[EXERCISE PROMPT] Rewrite the data below, substituting "Find the position of" for each occurrence of "Identify the location of" and leaving everything else as it is.

[EXTRACTED RECORDS]
┌──
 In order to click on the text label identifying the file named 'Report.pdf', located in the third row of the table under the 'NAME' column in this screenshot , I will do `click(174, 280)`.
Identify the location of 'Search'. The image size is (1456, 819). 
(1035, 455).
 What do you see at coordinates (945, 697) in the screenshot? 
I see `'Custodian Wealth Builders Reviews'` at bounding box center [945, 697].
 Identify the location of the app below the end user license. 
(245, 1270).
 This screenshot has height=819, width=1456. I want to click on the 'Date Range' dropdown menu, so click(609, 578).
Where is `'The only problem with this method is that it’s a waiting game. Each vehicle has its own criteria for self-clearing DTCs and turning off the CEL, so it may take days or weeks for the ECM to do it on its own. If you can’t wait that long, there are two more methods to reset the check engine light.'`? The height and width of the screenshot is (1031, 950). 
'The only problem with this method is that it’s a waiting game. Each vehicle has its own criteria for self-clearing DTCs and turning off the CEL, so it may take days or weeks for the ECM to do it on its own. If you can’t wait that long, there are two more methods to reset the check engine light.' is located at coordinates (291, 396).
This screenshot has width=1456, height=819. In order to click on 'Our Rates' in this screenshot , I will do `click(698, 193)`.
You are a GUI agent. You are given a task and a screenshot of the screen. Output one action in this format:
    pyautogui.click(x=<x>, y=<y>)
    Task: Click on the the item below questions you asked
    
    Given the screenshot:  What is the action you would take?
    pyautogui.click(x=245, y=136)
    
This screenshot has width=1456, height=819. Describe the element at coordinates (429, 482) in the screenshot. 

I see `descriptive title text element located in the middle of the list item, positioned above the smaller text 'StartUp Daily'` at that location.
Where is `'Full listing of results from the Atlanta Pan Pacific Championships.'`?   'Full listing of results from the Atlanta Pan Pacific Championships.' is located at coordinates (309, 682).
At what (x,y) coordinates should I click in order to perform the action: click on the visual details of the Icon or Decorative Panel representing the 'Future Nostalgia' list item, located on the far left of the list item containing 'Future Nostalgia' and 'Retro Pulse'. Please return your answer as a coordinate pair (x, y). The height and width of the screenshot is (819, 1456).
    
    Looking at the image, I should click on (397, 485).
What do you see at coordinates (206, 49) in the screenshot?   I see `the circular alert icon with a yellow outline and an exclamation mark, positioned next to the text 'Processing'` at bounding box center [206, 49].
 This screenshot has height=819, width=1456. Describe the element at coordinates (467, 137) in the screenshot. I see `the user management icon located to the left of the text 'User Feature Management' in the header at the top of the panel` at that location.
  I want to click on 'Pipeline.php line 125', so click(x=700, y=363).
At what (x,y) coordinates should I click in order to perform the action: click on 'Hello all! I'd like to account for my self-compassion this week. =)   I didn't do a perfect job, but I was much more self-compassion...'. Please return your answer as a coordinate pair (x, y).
└──
[THE RESPONSE]
 In order to click on the text label identifying the file named 'Report.pdf', located in the third row of the table under the 'NAME' column in this screenshot , I will do `click(174, 280)`.
Find the position of 'Search'. The image size is (1456, 819). 
(1035, 455).
 What do you see at coordinates (945, 697) in the screenshot? 
I see `'Custodian Wealth Builders Reviews'` at bounding box center [945, 697].
 Find the position of the app below the end user license. 
(245, 1270).
 This screenshot has height=819, width=1456. I want to click on the 'Date Range' dropdown menu, so click(609, 578).
Where is `'The only problem with this method is that it’s a waiting game. Each vehicle has its own criteria for self-clearing DTCs and turning off the CEL, so it may take days or weeks for the ECM to do it on its own. If you can’t wait that long, there are two more methods to reset the check engine light.'`? The height and width of the screenshot is (1031, 950). 
'The only problem with this method is that it’s a waiting game. Each vehicle has its own criteria for self-clearing DTCs and turning off the CEL, so it may take days or weeks for the ECM to do it on its own. If you can’t wait that long, there are two more methods to reset the check engine light.' is located at coordinates (291, 396).
This screenshot has width=1456, height=819. In order to click on 'Our Rates' in this screenshot , I will do `click(698, 193)`.
You are a GUI agent. You are given a task and a screenshot of the screen. Output one action in this format:
    pyautogui.click(x=<x>, y=<y>)
    Task: Click on the the item below questions you asked
    
    Given the screenshot:  What is the action you would take?
    pyautogui.click(x=245, y=136)
    
This screenshot has width=1456, height=819. Describe the element at coordinates (429, 482) in the screenshot. 

I see `descriptive title text element located in the middle of the list item, positioned above the smaller text 'StartUp Daily'` at that location.
Where is `'Full listing of results from the Atlanta Pan Pacific Championships.'`?   'Full listing of results from the Atlanta Pan Pacific Championships.' is located at coordinates (309, 682).
At what (x,y) coordinates should I click in order to perform the action: click on the visual details of the Icon or Decorative Panel representing the 'Future Nostalgia' list item, located on the far left of the list item containing 'Future Nostalgia' and 'Retro Pulse'. Please return your answer as a coordinate pair (x, y). The height and width of the screenshot is (819, 1456).
    
    Looking at the image, I should click on (397, 485).
What do you see at coordinates (206, 49) in the screenshot?   I see `the circular alert icon with a yellow outline and an exclamation mark, positioned next to the text 'Processing'` at bounding box center [206, 49].
 This screenshot has height=819, width=1456. Describe the element at coordinates (467, 137) in the screenshot. I see `the user management icon located to the left of the text 'User Feature Management' in the header at the top of the panel` at that location.
  I want to click on 'Pipeline.php line 125', so click(x=700, y=363).
At what (x,y) coordinates should I click in order to perform the action: click on 'Hello all! I'd like to account for my self-compassion this week. =)   I didn't do a perfect job, but I was much more self-compassion...'. Please return your answer as a coordinate pair (x, y).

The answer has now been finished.